Ahh, midwest changes the equation for sure. Maybe try disclosing a salary _range_ in the description? Without knowing the details of the job, it's hard to tell if there's something in the description driving interest away. If it's exactly like cairo140's job, it may be simply too much for a single person. Here's what he/she was asking for, and I'll take a stab at breaking it down into the fewest mere-mortal-sized job reqs that I can:

Role 1: top to bottom web app security, server ops, zero downtime rollouts, performance and architecture (shared)

Role 2: metrics/instrumentation, fully-independent backend, HTML/CSS/JS skills, integrating third-party modules, performance and architecture (shared)

Role 3: managing technical vendor relationships, work the indirectly technical parts, technical hiring, capacity planning, expectations management, performance and architecture (shared)

These are still three pretty loaded-up people!
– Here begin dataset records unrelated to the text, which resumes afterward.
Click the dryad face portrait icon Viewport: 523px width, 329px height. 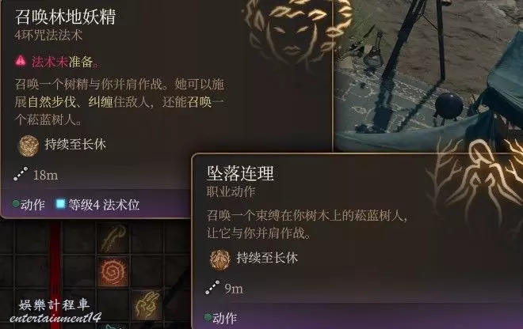click(298, 31)
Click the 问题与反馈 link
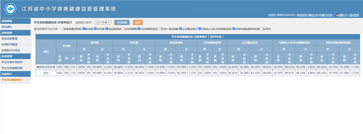 [326, 15]
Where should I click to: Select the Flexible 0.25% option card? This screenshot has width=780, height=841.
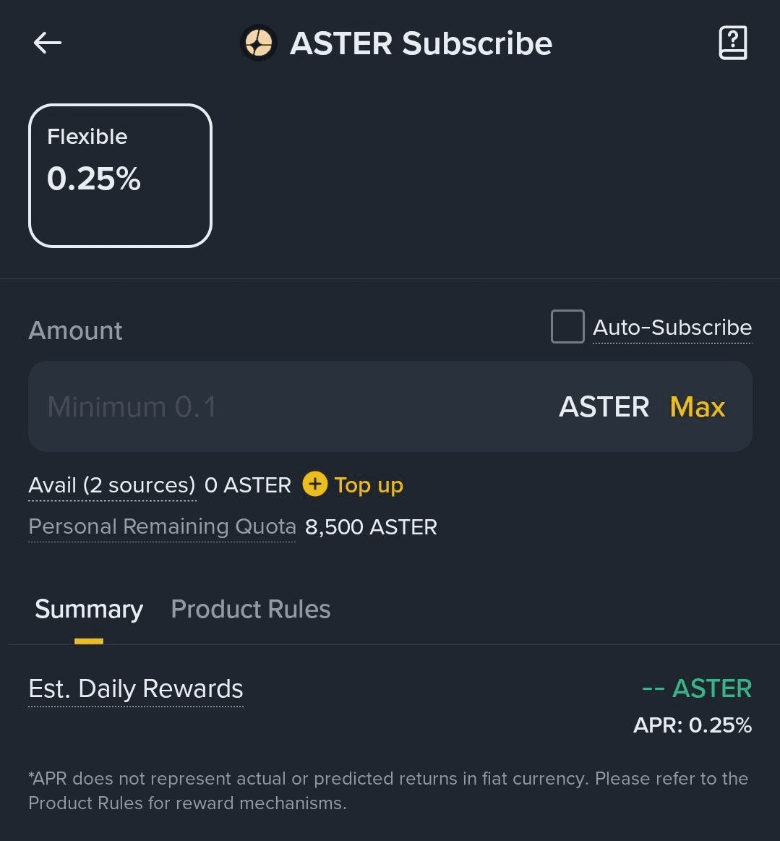[x=120, y=176]
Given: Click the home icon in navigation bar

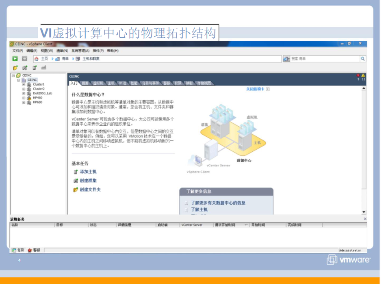Looking at the screenshot, I should tap(37, 59).
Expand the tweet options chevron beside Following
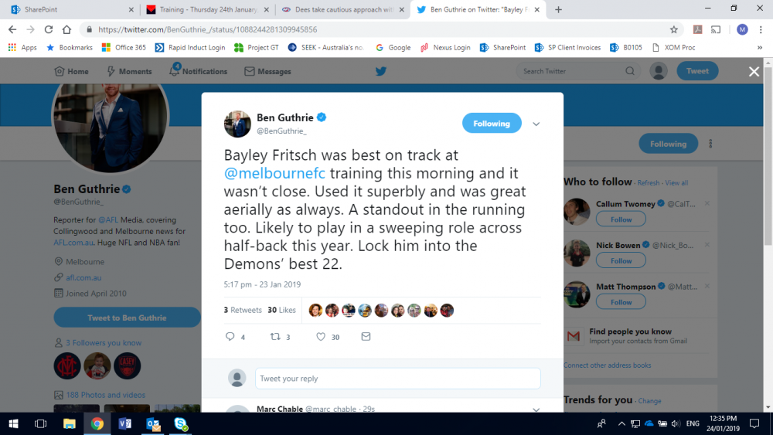The image size is (773, 435). coord(536,124)
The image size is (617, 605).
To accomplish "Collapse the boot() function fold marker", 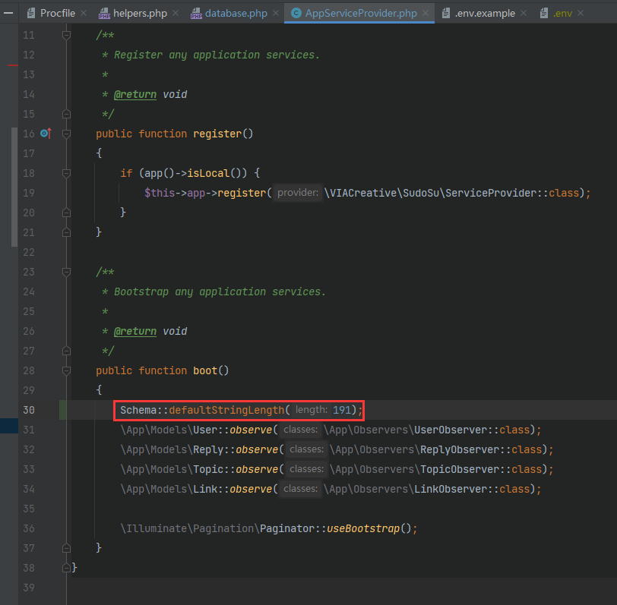I will tap(67, 370).
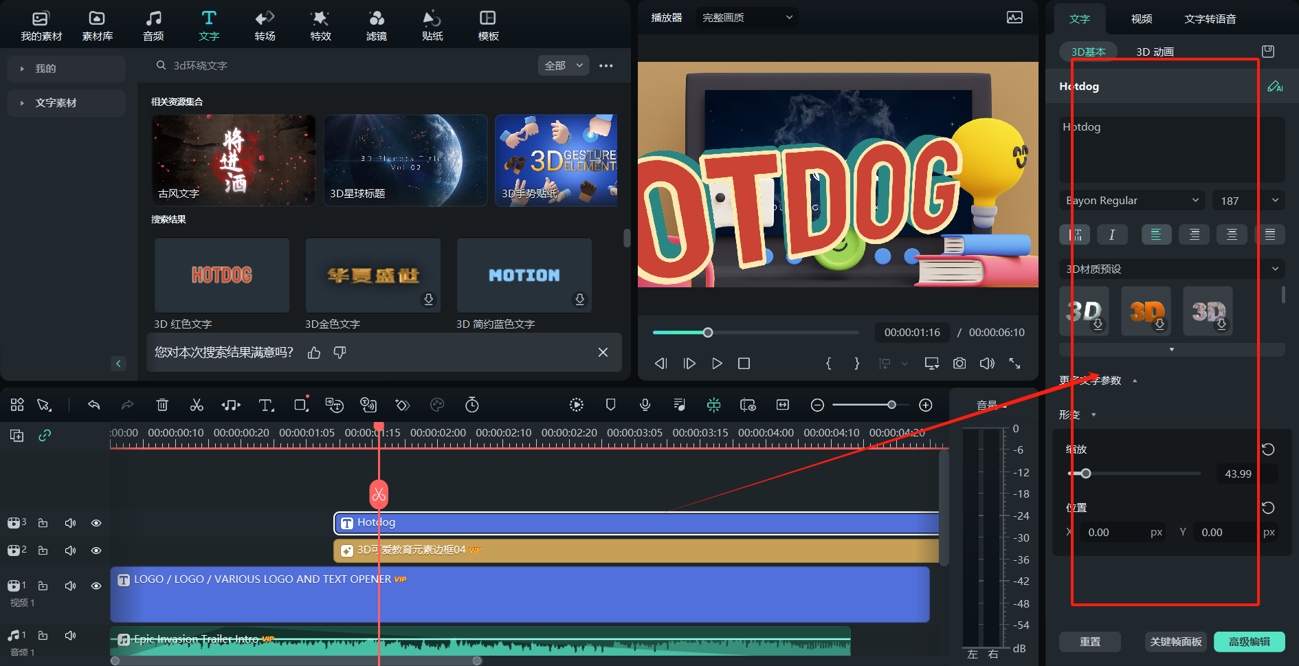Click the 高级编辑 advanced edit button

[1249, 642]
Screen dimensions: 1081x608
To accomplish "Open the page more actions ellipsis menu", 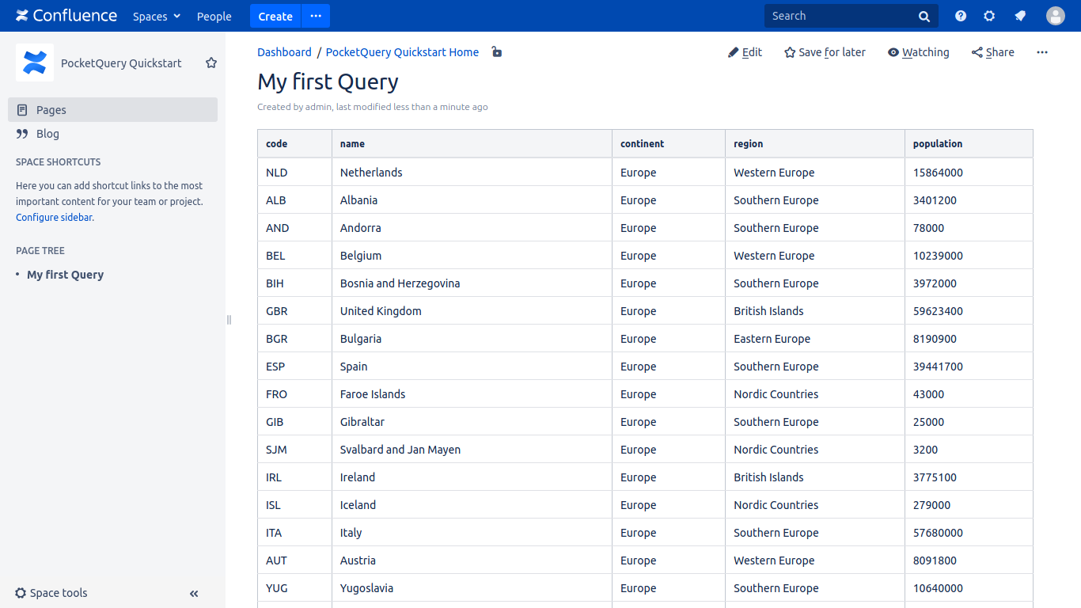I will [x=1041, y=52].
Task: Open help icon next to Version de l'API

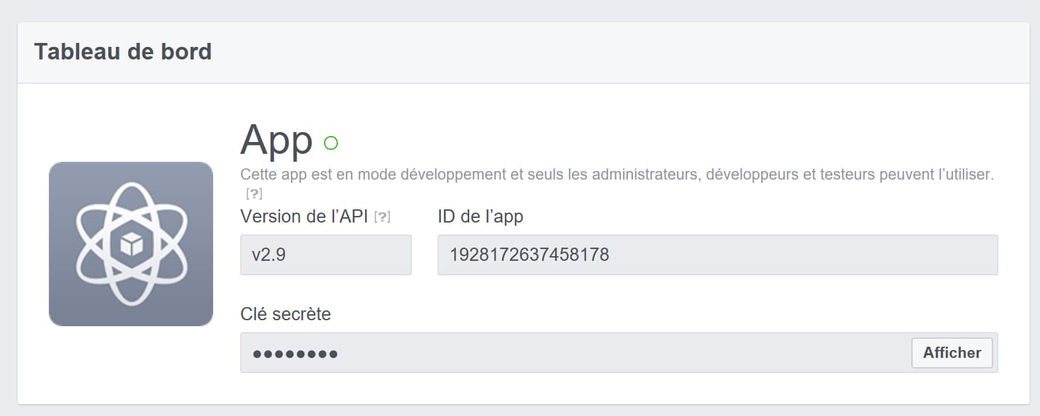Action: click(x=382, y=217)
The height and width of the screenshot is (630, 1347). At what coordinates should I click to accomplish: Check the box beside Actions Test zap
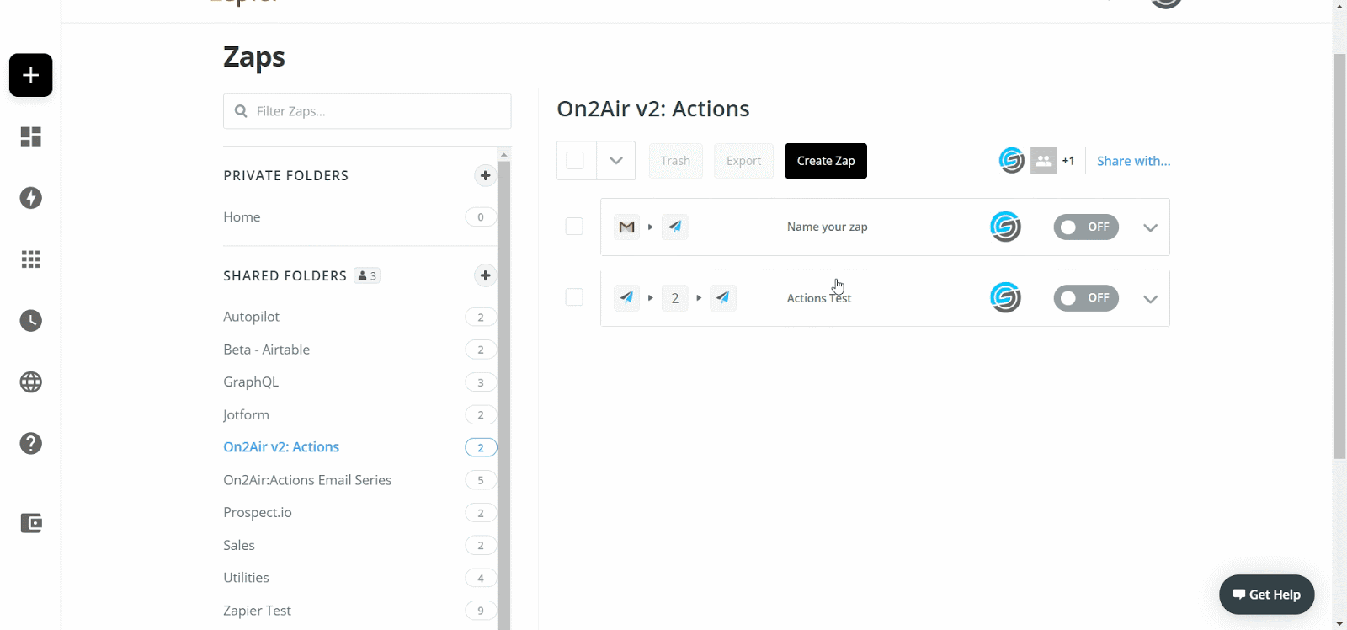pyautogui.click(x=574, y=297)
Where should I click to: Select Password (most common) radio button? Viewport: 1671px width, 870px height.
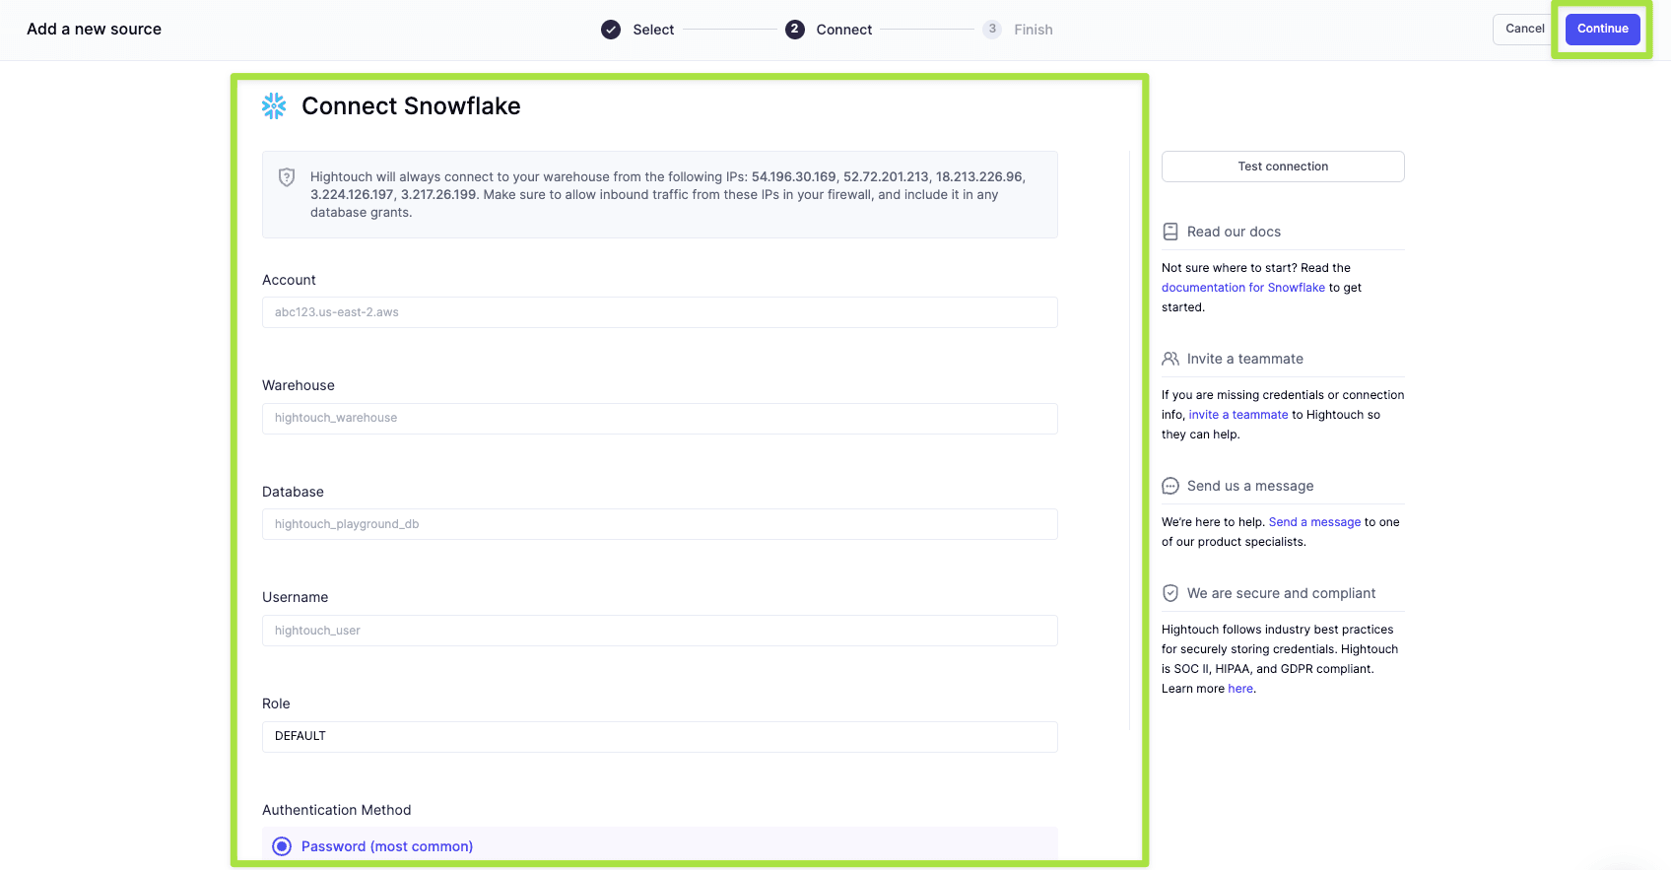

Even if there was one person capable of and willing to do this all, their current job title is likely "founder of their own startup".

> Even if there was one person capable of and willing to do this all, their current job title is likely "founder of their own startup".

I'm doing a decent chunk of that, aware of the parts I'm doing shitty, and that is my job title. :)

I was talking recruiting with a mentor. He said some of his best hires were founders he met at startup events looking to regroup and earn a paycheck after the failure of their own startup. Dark—but insightful.

Also, my guess would be that the median numbers reported by BLS include many people who have had the same job for 5-10 years and are being paid 2005-level salaries and not 2015 levels. In an upward-trending market, averages/medians over the entire employment base will under-estimate the current market rate.
Yes, it is. You can't just say "I should be able to get x for y". You are in dreamland, pure and simple.
Help me out of dreamland. I've got some money. I want good help, but I'm a dev and this is my first time hiring. What compensation range would you expect for the type of developer in cairo140's description?

I'm in the midwest for reference, but hiring remotely in the bay area is legit too.

As someone else replied, cairo140 needs to break his job description into 4 separate job reqs. My guess is that he or she will probably not find a single person capable of or willing to wear all of those hats simultaneously, for any salary. The job description is totally unreasonable.
Try 250k and see the responses.
Cool, thank you for the concrete number.